STATED PROBLEM – Turn every line of the listing into a numbered list, dropping any blank lines.

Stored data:

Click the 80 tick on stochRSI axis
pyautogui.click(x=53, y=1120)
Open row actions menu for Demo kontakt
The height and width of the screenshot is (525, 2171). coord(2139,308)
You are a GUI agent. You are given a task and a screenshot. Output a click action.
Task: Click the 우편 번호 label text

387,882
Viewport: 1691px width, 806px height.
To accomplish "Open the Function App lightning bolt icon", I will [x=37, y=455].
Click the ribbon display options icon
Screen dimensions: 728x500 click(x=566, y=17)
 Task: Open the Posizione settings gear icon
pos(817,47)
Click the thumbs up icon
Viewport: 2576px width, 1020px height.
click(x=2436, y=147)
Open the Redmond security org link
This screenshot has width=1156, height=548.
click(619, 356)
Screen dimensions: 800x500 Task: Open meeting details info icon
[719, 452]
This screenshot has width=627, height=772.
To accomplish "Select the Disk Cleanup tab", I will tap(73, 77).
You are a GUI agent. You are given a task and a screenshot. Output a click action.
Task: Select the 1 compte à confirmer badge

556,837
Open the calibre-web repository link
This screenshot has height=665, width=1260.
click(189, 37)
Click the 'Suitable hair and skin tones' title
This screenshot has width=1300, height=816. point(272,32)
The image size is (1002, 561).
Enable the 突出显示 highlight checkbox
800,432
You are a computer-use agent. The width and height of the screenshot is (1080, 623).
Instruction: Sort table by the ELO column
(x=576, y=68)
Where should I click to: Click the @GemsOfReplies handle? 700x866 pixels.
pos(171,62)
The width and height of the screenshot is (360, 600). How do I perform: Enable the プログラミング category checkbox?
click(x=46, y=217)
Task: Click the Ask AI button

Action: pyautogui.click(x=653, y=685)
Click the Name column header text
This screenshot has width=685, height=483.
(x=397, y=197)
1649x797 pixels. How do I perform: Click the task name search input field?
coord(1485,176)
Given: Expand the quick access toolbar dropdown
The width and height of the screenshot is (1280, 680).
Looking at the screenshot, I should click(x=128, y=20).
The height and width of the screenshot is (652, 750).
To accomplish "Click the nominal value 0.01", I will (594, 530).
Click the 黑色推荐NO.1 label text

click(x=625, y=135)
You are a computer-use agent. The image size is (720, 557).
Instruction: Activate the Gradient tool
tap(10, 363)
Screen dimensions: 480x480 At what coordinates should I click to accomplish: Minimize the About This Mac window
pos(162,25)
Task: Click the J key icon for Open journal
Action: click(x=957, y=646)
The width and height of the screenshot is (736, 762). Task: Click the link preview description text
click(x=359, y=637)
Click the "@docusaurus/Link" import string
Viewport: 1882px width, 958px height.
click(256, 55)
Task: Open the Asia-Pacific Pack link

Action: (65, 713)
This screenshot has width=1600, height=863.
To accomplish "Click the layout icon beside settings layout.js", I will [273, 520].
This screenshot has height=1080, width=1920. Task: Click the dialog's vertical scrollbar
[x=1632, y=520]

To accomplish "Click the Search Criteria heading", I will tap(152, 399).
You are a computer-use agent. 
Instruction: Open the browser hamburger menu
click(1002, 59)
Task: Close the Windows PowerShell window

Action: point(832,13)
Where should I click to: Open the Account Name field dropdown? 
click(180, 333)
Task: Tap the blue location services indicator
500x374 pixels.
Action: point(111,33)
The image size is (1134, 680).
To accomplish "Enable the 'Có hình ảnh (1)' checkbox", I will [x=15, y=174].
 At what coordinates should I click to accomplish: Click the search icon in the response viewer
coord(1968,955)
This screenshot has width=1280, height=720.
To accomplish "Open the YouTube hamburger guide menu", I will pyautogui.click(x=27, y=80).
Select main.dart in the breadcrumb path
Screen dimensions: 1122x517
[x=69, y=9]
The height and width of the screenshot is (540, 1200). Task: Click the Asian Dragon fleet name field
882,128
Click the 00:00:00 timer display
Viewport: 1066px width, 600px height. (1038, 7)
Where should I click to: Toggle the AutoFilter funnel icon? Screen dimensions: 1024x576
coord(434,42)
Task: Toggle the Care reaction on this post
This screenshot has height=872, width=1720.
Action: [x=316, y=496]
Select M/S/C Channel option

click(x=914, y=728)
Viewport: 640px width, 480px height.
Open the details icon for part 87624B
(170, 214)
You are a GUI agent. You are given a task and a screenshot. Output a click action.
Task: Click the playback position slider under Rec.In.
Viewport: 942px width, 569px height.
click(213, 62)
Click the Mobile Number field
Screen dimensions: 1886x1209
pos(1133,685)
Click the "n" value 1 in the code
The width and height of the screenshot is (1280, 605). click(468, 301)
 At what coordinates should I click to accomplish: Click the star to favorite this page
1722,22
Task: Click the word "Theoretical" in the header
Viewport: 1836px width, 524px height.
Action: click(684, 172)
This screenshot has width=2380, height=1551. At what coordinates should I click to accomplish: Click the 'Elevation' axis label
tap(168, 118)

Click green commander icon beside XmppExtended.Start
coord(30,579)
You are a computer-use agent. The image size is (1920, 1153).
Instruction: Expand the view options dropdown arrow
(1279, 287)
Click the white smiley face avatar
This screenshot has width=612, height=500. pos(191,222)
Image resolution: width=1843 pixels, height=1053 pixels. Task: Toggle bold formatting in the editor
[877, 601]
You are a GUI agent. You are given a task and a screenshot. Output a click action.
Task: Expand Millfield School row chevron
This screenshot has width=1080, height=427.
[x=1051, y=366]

ANSWER TO THIS EXERCISE –
1. Click the 80 tick on stochRSI axis
2. pyautogui.click(x=53, y=1120)
3. Open row actions menu for Demo kontakt
4. The height and width of the screenshot is (525, 2171). coord(2139,308)
5. You are a GUI agent. You are given a task and a screenshot. Output a click action.
6. Task: Click the 우편 번호 label text
7. 387,882
8. Viewport: 1691px width, 806px height.
9. To accomplish "Open the Function App lightning bolt icon", I will [x=37, y=455].
10. Click the ribbon display options icon
11. Screen dimensions: 728x500 click(x=566, y=17)
12.  Task: Open the Posizione settings gear icon
13. pos(817,47)
14. Click the thumbs up icon
15. Viewport: 2576px width, 1020px height.
16. click(x=2436, y=147)
17. Open the Redmond security org link
18. This screenshot has width=1156, height=548.
19. click(619, 356)
20. Screen dimensions: 800x500 Task: Open meeting details info icon
21. [719, 452]
22. This screenshot has width=627, height=772.
23. To accomplish "Select the Disk Cleanup tab", I will tap(73, 77).
24. You are a GUI agent. You are given a task and a screenshot. Output a click action.
25. Task: Select the 1 compte à confirmer badge
26. 556,837
27. Open the calibre-web repository link
28. This screenshot has height=665, width=1260.
29. click(189, 37)
30. Click the 'Suitable hair and skin tones' title
31. This screenshot has width=1300, height=816. point(272,32)
32. The image size is (1002, 561).
33. Enable the 突出显示 highlight checkbox
34. 800,432
35. You are a computer-use agent. The width and height of the screenshot is (1080, 623).
36. Instruction: Sort table by the ELO column
37. (x=576, y=68)
38. Where should I click to: Click the @GemsOfReplies handle? 700x866 pixels.
39. pos(171,62)
40. The width and height of the screenshot is (360, 600). How do I perform: Enable the プログラミング category checkbox?
41. click(x=46, y=217)
42. Task: Click the Ask AI button
43. Action: pyautogui.click(x=653, y=685)
44. Click the Name column header text
45. This screenshot has width=685, height=483.
46. (x=397, y=197)
47. 1649x797 pixels. How do I perform: Click the task name search input field?
48. coord(1485,176)
49. Given: Expand the quick access toolbar dropdown
50. The width and height of the screenshot is (1280, 680).
51. Looking at the screenshot, I should click(x=128, y=20).
52. The height and width of the screenshot is (652, 750).
53. To accomplish "Click the nominal value 0.01", I will (594, 530).
54. Click the 黑色推荐NO.1 label text
55. click(x=625, y=135)
56. You are a computer-use agent. The image size is (720, 557).
57. Instruction: Activate the Gradient tool
58. tap(10, 363)
59. Screen dimensions: 480x480 At what coordinates should I click to accomplish: Minimize the About This Mac window
60. pos(162,25)
61. Task: Click the J key icon for Open journal
62. Action: click(x=957, y=646)
63. The width and height of the screenshot is (736, 762). Task: Click the link preview description text
64. click(x=359, y=637)
65. Click the "@docusaurus/Link" import string
66. Viewport: 1882px width, 958px height.
67. click(256, 55)
68. Task: Open the Asia-Pacific Pack link
69. Action: (65, 713)
70. This screenshot has width=1600, height=863.
71. To accomplish "Click the layout icon beside settings layout.js", I will [273, 520].
72. This screenshot has height=1080, width=1920. Task: Click the dialog's vertical scrollbar
73. [x=1632, y=520]
74. To accomplish "Click the Search Criteria heading", I will tap(152, 399).
75. You are a computer-use agent. 
76. Instruction: Open the browser hamburger menu
77. click(1002, 59)
78. Task: Close the Windows PowerShell window
79. Action: point(832,13)
80. Where should I click to: Open the Account Name field dropdown? 
81. click(180, 333)
82. Task: Tap the blue location services indicator
83. 500x374 pixels.
84. Action: point(111,33)
85. The image size is (1134, 680).
86. To accomplish "Enable the 'Có hình ảnh (1)' checkbox", I will [x=15, y=174].
87.  At what coordinates should I click to accomplish: Click the search icon in the response viewer
88. coord(1968,955)
89. This screenshot has width=1280, height=720.
90. To accomplish "Open the YouTube hamburger guide menu", I will pyautogui.click(x=27, y=80).
91. Select main.dart in the breadcrumb path
92. Screen dimensions: 1122x517
93. [x=69, y=9]
94. The height and width of the screenshot is (540, 1200). Task: Click the Asian Dragon fleet name field
95. 882,128
96. Click the 00:00:00 timer display
97. Viewport: 1066px width, 600px height. (1038, 7)
98. Where should I click to: Toggle the AutoFilter funnel icon? Screen dimensions: 1024x576
99. coord(434,42)
100. Task: Toggle the Care reaction on this post
101. This screenshot has height=872, width=1720.
102. Action: [x=316, y=496]
103. Select M/S/C Channel option
104. click(x=914, y=728)
105. Viewport: 640px width, 480px height.
106. Open the details icon for part 87624B
107. (170, 214)
108. You are a GUI agent. You are given a task and a screenshot. Output a click action.
109. Task: Click the playback position slider under Rec.In.
110. Viewport: 942px width, 569px height.
111. click(213, 62)
112. Click the Mobile Number field
113. Screen dimensions: 1886x1209
114. pos(1133,685)
115. Click the "n" value 1 in the code
116. The width and height of the screenshot is (1280, 605). click(468, 301)
117.  At what coordinates should I click to accomplish: Click the star to favorite this page
118. 1722,22
119. Task: Click the word "Theoretical" in the header
120. Viewport: 1836px width, 524px height.
121. Action: click(684, 172)
122. This screenshot has width=2380, height=1551. At what coordinates should I click to accomplish: Click the 'Elevation' axis label
123. tap(168, 118)
124. Click green commander icon beside XmppExtended.Start
125. coord(30,579)
126. You are a computer-use agent. The image size is (1920, 1153).
127. Instruction: Expand the view options dropdown arrow
128. (1279, 287)
129. Click the white smiley face avatar
130. This screenshot has width=612, height=500. pos(191,222)
131. Image resolution: width=1843 pixels, height=1053 pixels. Task: Toggle bold formatting in the editor
132. [877, 601]
133. You are a GUI agent. You are given a task and a screenshot. Output a click action.
134. Task: Expand Millfield School row chevron
135. This screenshot has width=1080, height=427.
136. [x=1051, y=366]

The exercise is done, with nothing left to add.